BRIEF
Among the entries, find the lines with the string "target" and copy them.
◇ ◇ ◇ ◇ ◇
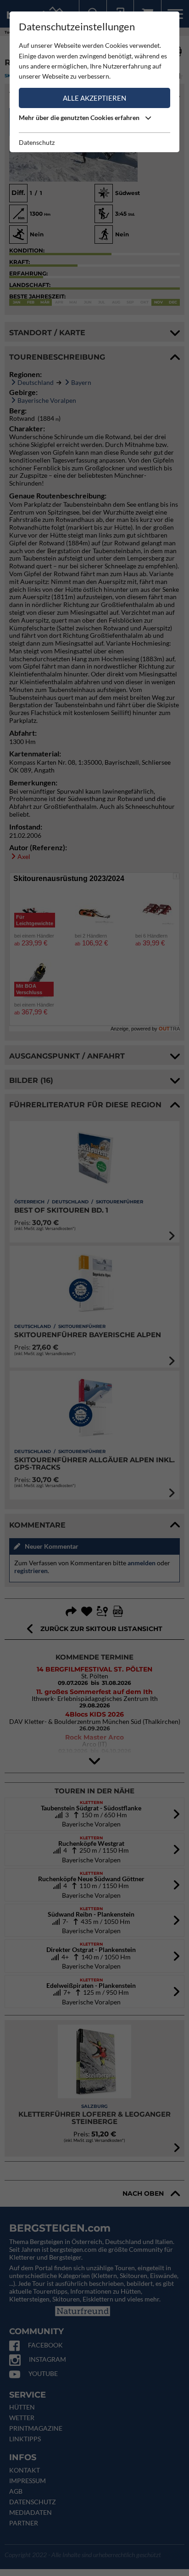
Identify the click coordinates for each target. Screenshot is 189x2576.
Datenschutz (37, 142)
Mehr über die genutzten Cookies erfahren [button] (80, 117)
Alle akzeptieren (94, 98)
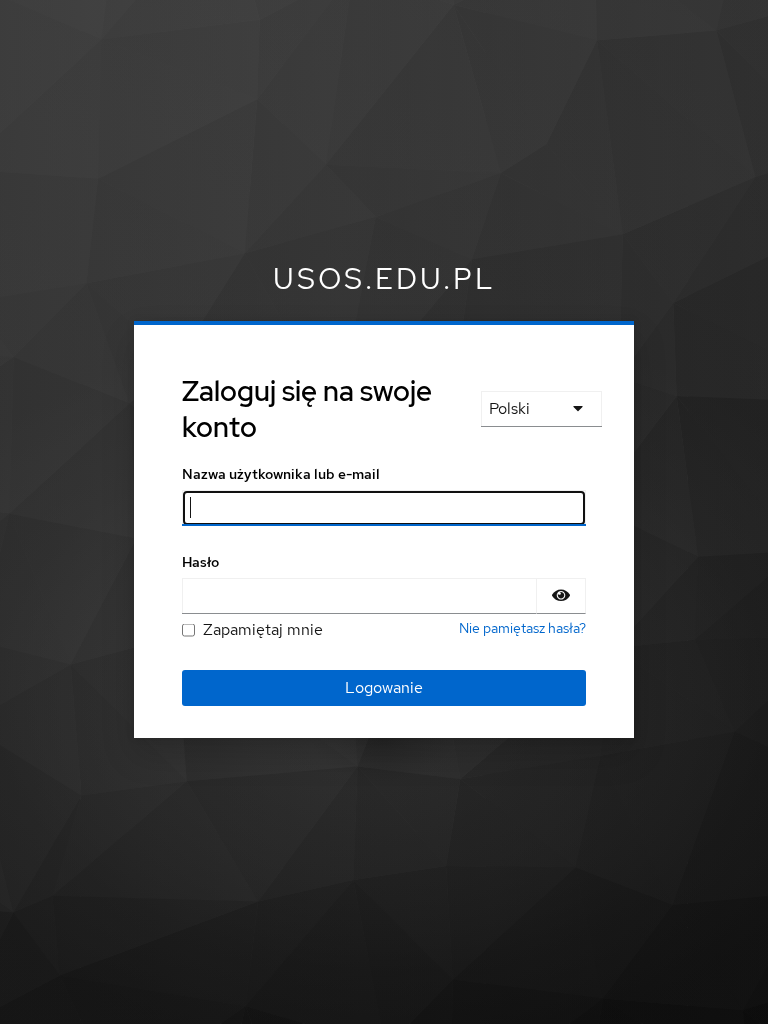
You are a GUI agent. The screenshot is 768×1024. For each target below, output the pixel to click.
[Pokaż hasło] (561, 596)
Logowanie (384, 687)
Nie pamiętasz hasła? (522, 628)
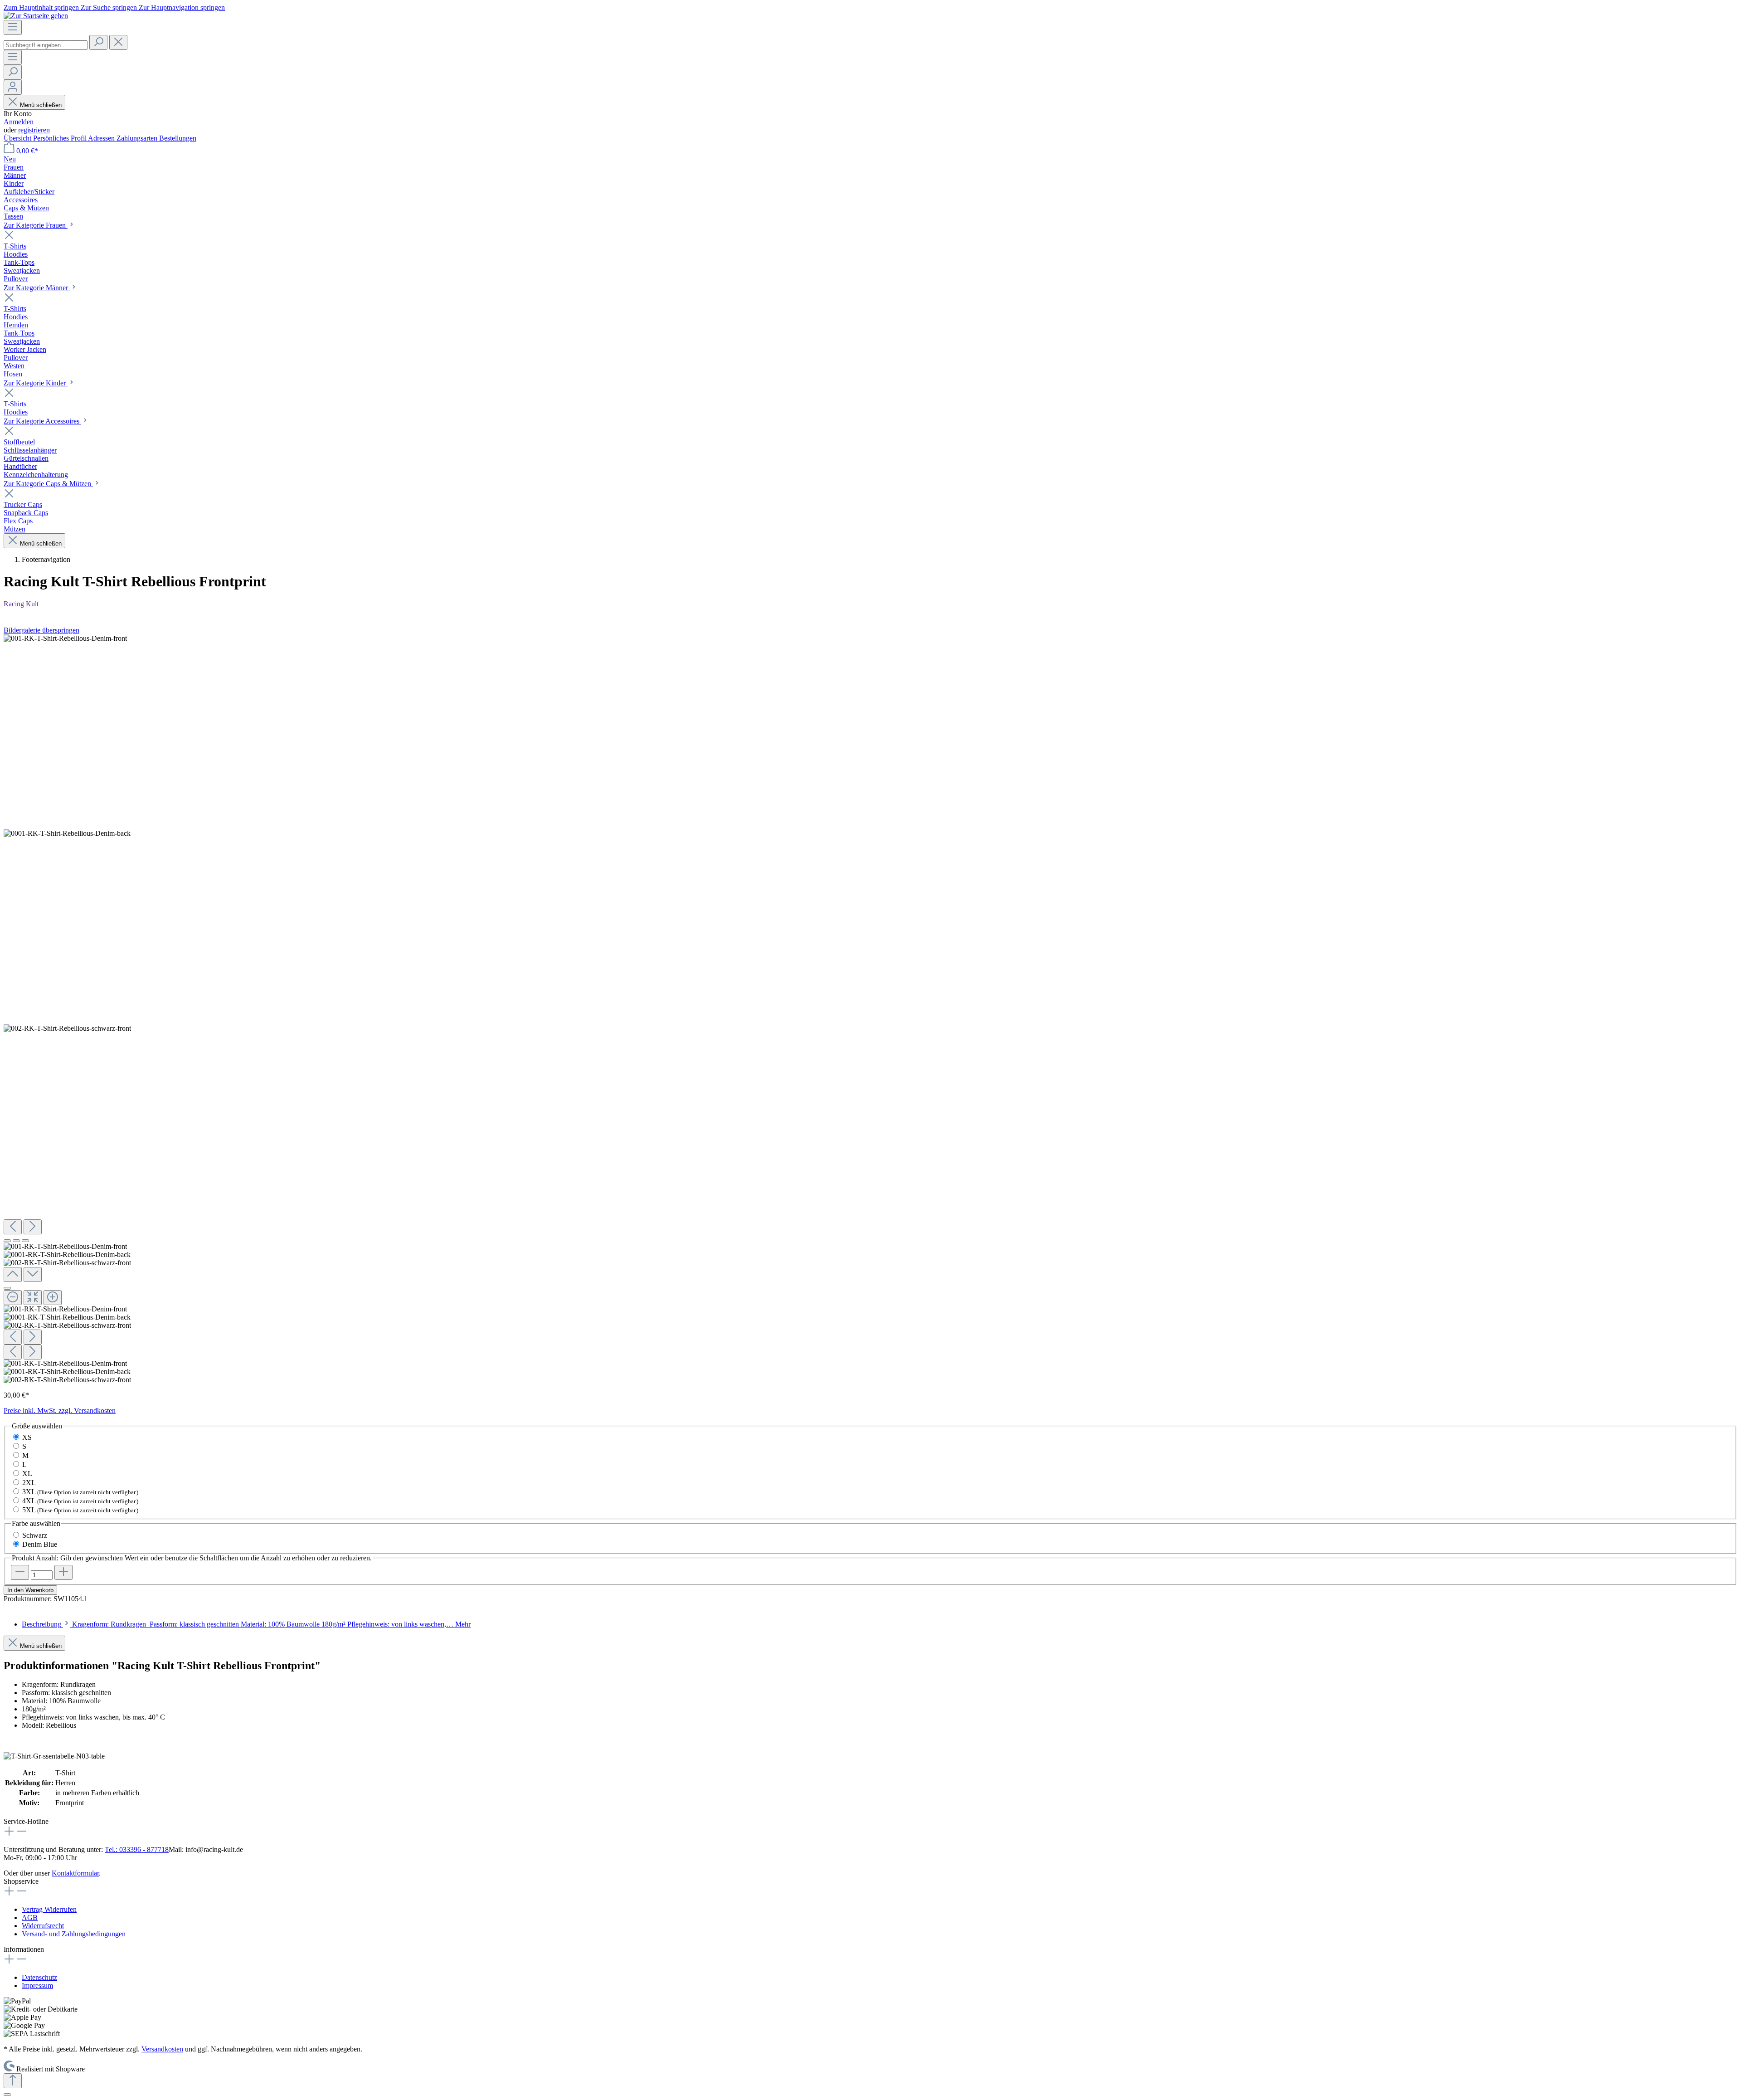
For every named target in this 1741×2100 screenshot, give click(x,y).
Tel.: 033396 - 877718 (137, 1849)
◇ ◇ ◇ ◇ ◇
TASK RESULT
Identify the click coordinates for each target. Screenshot is 189x2576.
You are a GUI agent. The screenshot is 768×1024. For each target below, output the pixel to click.
For every named target in this 1741×2100 screenshot, give click(x,y).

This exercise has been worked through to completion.